◆ Provided entries:

== Segment start ==

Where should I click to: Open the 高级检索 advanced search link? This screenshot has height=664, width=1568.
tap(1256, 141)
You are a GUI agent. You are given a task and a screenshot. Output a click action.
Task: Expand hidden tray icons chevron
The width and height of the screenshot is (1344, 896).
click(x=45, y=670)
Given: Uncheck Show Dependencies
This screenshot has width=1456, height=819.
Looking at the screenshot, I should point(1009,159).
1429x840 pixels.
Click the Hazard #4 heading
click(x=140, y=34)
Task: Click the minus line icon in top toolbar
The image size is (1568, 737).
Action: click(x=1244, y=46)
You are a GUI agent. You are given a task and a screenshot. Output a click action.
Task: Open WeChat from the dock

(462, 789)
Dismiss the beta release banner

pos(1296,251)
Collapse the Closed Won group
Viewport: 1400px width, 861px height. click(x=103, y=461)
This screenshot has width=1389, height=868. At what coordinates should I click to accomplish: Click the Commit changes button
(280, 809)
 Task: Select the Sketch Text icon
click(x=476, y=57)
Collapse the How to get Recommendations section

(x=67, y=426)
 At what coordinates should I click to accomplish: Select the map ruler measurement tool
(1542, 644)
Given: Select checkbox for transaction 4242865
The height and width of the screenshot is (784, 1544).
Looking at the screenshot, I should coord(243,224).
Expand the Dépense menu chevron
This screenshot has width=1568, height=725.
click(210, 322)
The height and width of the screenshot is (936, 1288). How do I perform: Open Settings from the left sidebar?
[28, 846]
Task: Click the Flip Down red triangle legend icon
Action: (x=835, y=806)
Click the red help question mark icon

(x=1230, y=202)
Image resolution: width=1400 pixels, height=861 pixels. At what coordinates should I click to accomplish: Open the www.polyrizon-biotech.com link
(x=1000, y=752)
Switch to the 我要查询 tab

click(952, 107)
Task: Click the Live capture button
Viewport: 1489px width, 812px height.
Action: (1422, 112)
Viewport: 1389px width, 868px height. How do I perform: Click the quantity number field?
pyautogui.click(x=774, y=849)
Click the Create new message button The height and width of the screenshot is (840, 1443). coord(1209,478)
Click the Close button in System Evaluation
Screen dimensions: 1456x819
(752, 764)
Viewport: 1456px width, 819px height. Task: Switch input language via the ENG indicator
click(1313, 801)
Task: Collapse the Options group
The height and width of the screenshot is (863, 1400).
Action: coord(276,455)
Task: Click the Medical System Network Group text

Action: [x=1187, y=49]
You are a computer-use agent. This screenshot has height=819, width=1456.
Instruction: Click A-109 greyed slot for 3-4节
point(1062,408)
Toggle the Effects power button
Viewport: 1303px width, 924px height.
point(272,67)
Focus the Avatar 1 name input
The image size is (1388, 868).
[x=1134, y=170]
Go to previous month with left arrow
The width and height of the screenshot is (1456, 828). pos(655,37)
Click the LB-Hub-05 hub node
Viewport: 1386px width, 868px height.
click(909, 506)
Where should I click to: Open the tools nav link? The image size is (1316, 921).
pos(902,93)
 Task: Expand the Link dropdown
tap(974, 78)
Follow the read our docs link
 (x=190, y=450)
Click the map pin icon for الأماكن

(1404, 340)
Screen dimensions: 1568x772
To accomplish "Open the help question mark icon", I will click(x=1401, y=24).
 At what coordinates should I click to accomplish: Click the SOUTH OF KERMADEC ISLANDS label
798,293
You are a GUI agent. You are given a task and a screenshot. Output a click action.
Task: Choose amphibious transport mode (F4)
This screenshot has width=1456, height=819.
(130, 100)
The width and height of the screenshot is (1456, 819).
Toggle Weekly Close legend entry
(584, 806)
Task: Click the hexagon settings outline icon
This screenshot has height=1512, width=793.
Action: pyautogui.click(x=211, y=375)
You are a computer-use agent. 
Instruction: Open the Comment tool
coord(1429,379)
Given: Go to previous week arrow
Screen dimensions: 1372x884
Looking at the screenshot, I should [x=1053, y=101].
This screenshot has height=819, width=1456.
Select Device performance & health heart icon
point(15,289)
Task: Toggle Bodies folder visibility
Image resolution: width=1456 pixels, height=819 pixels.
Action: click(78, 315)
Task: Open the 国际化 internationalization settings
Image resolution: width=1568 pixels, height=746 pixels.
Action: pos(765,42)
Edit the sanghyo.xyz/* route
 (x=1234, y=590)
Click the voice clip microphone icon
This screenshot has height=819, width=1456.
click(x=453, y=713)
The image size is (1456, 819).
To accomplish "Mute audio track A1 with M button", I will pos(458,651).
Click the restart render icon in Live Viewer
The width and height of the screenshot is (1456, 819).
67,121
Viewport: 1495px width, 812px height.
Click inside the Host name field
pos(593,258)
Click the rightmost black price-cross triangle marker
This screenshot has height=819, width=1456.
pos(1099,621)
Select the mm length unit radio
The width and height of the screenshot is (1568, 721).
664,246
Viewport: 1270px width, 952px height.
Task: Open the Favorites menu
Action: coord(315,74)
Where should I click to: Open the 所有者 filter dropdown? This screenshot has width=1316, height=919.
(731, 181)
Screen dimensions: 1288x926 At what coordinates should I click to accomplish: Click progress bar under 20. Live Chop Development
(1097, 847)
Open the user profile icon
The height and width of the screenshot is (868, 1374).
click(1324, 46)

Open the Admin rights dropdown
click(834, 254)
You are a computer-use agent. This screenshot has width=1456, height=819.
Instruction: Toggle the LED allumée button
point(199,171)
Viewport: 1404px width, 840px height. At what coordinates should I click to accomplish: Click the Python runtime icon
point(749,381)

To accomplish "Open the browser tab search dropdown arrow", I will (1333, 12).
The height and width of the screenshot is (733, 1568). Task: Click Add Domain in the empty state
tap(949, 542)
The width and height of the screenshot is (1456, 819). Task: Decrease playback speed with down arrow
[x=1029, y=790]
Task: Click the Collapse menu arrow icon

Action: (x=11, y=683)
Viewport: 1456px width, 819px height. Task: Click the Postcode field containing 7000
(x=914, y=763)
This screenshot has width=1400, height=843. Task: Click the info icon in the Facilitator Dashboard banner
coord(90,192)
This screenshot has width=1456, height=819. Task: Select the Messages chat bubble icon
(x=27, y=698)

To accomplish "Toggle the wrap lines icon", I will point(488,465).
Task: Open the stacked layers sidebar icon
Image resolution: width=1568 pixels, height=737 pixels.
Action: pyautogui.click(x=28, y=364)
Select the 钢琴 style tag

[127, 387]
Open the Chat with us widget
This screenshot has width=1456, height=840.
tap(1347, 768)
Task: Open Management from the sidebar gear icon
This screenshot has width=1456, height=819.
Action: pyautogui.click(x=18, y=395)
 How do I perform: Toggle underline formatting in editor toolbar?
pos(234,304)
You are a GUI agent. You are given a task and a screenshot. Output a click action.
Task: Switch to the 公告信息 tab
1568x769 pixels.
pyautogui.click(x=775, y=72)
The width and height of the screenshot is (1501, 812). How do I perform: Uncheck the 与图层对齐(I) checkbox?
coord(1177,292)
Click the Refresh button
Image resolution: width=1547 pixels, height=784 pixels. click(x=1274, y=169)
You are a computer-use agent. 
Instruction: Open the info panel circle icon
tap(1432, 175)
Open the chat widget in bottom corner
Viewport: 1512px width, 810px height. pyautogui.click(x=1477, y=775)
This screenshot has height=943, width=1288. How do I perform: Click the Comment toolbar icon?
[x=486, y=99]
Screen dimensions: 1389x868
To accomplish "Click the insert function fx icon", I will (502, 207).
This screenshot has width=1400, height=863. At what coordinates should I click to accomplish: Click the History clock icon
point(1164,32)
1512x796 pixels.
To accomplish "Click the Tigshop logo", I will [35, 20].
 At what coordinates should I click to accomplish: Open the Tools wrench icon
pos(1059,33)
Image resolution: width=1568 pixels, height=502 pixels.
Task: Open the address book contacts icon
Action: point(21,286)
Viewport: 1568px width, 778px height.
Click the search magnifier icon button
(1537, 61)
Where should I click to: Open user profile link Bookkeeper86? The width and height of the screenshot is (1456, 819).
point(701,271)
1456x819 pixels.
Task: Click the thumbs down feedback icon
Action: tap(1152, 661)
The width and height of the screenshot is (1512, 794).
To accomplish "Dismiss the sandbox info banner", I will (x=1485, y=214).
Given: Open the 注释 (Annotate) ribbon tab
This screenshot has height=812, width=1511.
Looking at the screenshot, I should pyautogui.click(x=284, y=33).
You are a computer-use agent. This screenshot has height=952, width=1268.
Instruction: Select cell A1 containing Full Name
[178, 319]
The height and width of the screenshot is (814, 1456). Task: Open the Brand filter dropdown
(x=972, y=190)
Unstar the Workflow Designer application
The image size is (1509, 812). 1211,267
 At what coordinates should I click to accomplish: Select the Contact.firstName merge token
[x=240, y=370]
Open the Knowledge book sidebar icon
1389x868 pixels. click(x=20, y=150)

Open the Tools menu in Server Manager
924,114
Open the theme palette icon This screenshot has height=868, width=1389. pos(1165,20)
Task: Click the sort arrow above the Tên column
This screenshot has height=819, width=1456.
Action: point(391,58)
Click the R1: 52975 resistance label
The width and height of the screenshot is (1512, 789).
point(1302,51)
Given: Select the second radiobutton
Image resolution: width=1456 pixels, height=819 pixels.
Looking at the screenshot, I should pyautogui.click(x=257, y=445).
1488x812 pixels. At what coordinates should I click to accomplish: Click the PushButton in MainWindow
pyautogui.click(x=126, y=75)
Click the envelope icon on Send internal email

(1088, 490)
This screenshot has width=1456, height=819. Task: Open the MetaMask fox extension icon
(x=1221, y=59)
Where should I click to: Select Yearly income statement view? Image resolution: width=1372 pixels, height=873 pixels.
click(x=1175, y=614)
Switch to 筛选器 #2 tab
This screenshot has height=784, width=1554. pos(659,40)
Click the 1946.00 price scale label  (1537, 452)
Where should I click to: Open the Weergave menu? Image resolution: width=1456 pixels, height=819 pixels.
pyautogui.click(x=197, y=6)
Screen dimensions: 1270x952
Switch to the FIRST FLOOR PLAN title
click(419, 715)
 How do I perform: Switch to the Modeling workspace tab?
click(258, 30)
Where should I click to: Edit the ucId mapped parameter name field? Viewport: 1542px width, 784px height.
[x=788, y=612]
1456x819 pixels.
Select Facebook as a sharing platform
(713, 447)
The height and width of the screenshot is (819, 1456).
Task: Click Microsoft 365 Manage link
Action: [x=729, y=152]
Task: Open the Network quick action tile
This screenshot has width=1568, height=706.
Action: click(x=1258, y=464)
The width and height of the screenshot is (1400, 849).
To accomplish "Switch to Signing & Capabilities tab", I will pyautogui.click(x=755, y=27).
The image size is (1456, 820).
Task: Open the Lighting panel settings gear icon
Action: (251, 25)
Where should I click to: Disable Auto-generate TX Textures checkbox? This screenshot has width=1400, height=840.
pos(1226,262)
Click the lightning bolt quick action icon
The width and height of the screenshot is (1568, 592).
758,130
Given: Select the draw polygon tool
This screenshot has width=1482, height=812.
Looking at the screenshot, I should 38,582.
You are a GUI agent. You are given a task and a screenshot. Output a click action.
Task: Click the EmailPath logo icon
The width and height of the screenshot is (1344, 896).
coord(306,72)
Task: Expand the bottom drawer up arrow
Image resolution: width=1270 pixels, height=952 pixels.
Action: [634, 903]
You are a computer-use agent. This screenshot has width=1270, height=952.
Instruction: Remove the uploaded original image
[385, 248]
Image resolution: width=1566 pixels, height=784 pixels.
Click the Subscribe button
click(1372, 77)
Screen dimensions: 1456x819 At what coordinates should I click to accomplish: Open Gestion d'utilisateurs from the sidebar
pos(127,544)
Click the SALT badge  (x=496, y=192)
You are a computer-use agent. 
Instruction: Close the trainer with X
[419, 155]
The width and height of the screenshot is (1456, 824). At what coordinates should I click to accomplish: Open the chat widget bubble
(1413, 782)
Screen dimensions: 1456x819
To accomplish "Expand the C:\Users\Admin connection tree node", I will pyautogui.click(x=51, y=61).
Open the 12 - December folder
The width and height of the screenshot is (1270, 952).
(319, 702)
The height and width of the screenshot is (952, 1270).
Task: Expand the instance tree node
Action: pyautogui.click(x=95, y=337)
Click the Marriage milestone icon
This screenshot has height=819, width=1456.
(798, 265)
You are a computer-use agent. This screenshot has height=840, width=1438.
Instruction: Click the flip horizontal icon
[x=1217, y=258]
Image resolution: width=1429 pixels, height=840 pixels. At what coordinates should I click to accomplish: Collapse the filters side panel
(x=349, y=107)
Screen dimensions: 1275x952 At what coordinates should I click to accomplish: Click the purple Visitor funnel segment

== Segment end ==

◆ Task statement: The required output is the set of lines from the first line of the data through the line that contains "Given: Uncheck Show Dependencies", transcribed exactly.

◆ Response to this exercise:
Where should I click to: Open the 高级检索 advanced search link? This screenshot has height=664, width=1568.
tap(1256, 141)
You are a GUI agent. You are given a task and a screenshot. Output a click action.
Task: Expand hidden tray icons chevron
The width and height of the screenshot is (1344, 896).
click(x=45, y=670)
Given: Uncheck Show Dependencies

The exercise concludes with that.